** ACTION ITEM **
From the entries below, transcribe exactly the lines between the line holding "Identify the click" and the line holding "About us (79, 56)", inclusive; skip all other lines.

** RECORDS TO PROCESS **
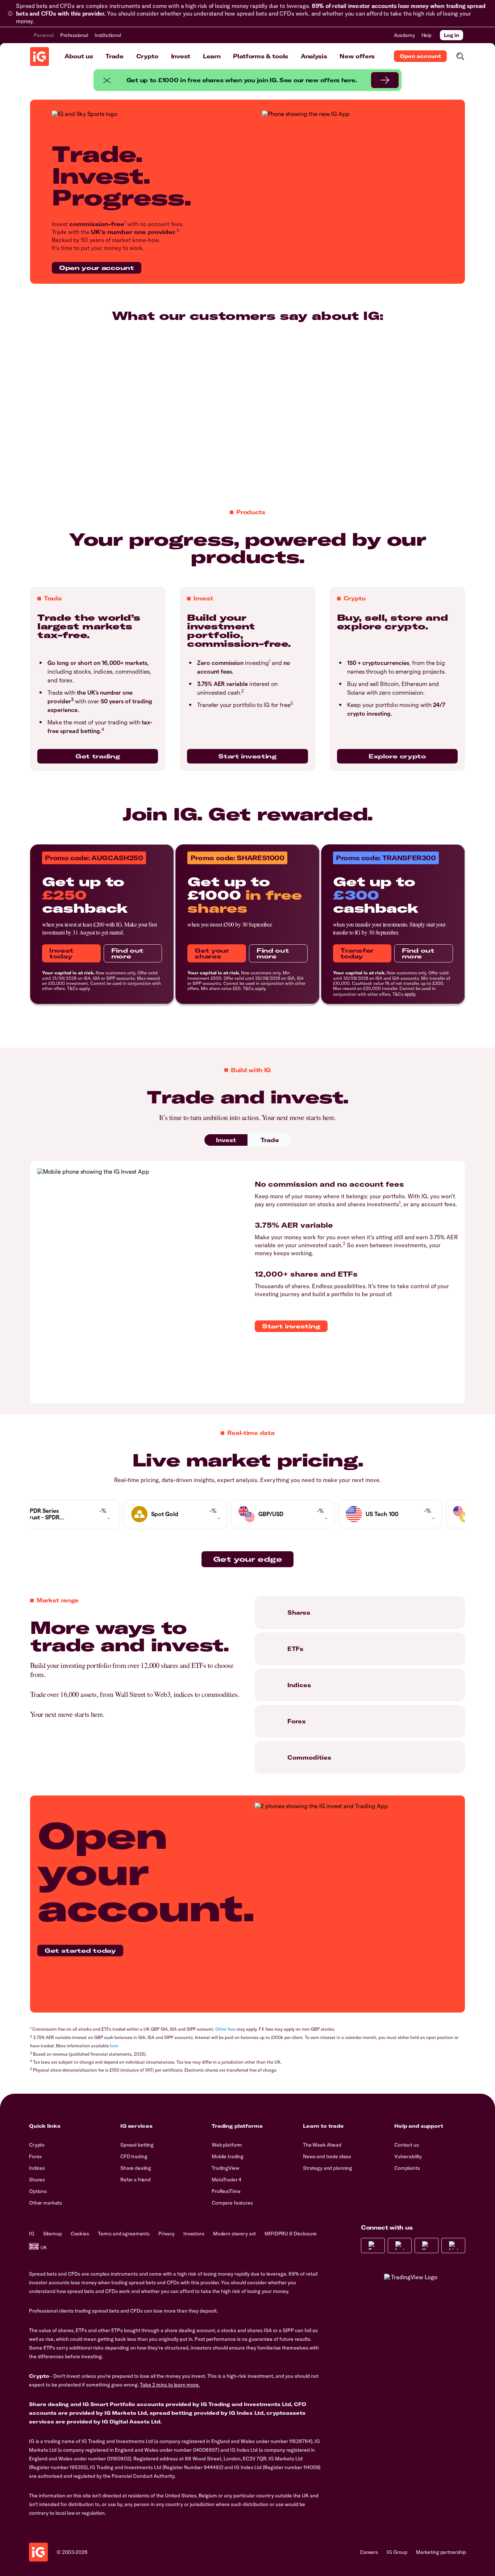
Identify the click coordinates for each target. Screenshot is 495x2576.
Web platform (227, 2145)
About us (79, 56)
---
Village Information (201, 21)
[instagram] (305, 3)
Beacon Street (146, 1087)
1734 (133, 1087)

** THE COMPLETED TASK **
Identify the click coordinates for each target. Screenshot is 495x2576.
Web platform (227, 2145)
About us (79, 56)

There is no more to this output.